> GIVEN INFORMATION
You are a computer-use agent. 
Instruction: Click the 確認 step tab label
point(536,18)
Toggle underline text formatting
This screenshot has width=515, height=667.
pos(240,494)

> DIRECTIONS FOR THIS TASK
Above are the records; reproduce all of them exactly.

> WRITTEN SOLUTION
You are a computer-use agent. 
Instruction: Click the 確認 step tab label
point(536,18)
Toggle underline text formatting
This screenshot has width=515, height=667.
pos(240,494)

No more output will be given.